## Aim of the exercise
Output only the lines from the start of the entries through the line holding "Task: Close the". Each line must match the original exactly.

## Available records
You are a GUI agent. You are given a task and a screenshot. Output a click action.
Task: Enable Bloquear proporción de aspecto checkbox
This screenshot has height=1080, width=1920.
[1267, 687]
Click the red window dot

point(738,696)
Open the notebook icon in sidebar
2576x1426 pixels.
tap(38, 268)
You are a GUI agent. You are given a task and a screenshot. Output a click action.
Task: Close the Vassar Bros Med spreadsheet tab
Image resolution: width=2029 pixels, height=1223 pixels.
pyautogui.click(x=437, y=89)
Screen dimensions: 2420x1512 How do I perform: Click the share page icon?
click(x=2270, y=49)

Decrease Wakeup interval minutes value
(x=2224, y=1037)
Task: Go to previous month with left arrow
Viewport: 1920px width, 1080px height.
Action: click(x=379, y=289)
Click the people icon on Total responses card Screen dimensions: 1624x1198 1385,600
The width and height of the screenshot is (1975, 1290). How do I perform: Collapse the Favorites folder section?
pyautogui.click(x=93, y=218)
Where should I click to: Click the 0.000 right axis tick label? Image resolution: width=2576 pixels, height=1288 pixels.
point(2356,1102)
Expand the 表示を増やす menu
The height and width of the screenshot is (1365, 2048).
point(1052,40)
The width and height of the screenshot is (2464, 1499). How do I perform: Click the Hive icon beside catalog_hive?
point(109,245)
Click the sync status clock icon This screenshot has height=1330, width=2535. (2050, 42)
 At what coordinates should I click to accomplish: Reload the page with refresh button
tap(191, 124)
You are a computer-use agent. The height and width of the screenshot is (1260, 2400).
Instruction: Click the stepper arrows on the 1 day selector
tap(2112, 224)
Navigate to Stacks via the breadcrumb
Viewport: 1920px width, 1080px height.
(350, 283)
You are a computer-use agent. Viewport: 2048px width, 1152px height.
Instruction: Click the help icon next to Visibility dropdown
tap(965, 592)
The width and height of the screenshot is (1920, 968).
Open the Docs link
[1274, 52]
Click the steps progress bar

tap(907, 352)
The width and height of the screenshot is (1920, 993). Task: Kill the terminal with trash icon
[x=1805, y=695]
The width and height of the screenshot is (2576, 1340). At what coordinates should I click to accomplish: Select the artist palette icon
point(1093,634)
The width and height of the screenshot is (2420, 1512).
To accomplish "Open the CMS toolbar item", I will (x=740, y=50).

## Task solution
You are a GUI agent. You are given a task and a screenshot. Output a click action.
Task: Enable Bloquear proporción de aspecto checkbox
This screenshot has height=1080, width=1920.
[1267, 687]
Click the red window dot

point(738,696)
Open the notebook icon in sidebar
2576x1426 pixels.
tap(38, 268)
You are a GUI agent. You are given a task and a screenshot. Output a click action.
Task: Close the Vassar Bros Med spreadsheet tab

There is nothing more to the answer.